The engineers were working on a billing system, and they had no idea that those billing servers would impact a couple of key S3 servers. Which brings about the question, "Why are those systems related?" Great question! This reminds me of the age-old debate regarding dedicated versus shared application servers. Shared servers sound great until one person needs a reboot, right? No wonder everyone is clamoring for containers these days. Another few years and mainframes will be under our desks.
"Unfortunately, one of the inputs to the command was entered incorrectly, and a larger set of servers was removed than intended."
But the command was allowed to be accepted as valid input, which means the code doesn't have any check to make certain that the command was indeed valid. This is the EXACT scenario that resulted in Jeffrey Snover adding the -WHATIF and -CONFIRM parameters into Powershell. I'm a coding hack, and even I know the value in sanitizing your inputs. This isn't just something to prevent SQL injection. It's also to make certain that as a cloud provider you don't delete a large number, or percentage, of servers by accident.
"While removal of capacity is a key operational practice, in this instance, the tool used allowed too much capacity to be removed too quickly."
So, they don't ever ask themselves, "What if?" along with the question, "Why?" These are my favorite questions to ask when designing/building/modifying systems. The 5-Whys is a great tool to find the root cause, and the use of "what if" helps you build better systems that help avoid the need for root cause reviews.
"We will also make changes to improve the recovery time of key S3 subsystems."
Why wasn't this a thing already? I cannot understand how AWS would get to the point that it would not have high availability already built into their systems. My only guess here is that building such systems costs more, and AWS isn't interested in things costing more. In the race to the bottom, corners are cut, and you get an outage every now and then.
"...we were unable to update the individual services’ status on the AWS Service Health Dashboard (SHD) because of a dependency the SHD administration console has on Amazon S3."
The AWS dashboard for the East Region was dependent upon the East Region being online. Just let that sink in for a bit. Hey, AWS, let me know if you need help with monitoring and alerting.

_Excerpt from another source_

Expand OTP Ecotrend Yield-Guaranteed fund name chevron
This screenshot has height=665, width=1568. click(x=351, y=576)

We'd be happy to help you get the job done.
"Other AWS services in the US-EAST-1 Region that rely on S3 for storage...were also impacted while the S3 APIs were unavailable."
Many companies that rely on AWS to be up and running were offline. My favorite example is the popular website Is It Down Right Now? Website Down or Not? was itself, down as a result of the outage. If you migrate your apps to the cloud, you need to take responsibility for availability. Otherwise, you run the risk of being down with no way to get back up.
Look, things happen. Stuff breaks all the time. The reason this was such a major event is because AWS has done amazing work in becoming the largest cloud provider on the planet. I'm not here to bury AWS, I'm here to highlight the key points and takeaways from the incident to help you make things better in your shop. Because if AWS, with all of its brainpower and resources, can still have these flaws, chances are your shop might have a few, too.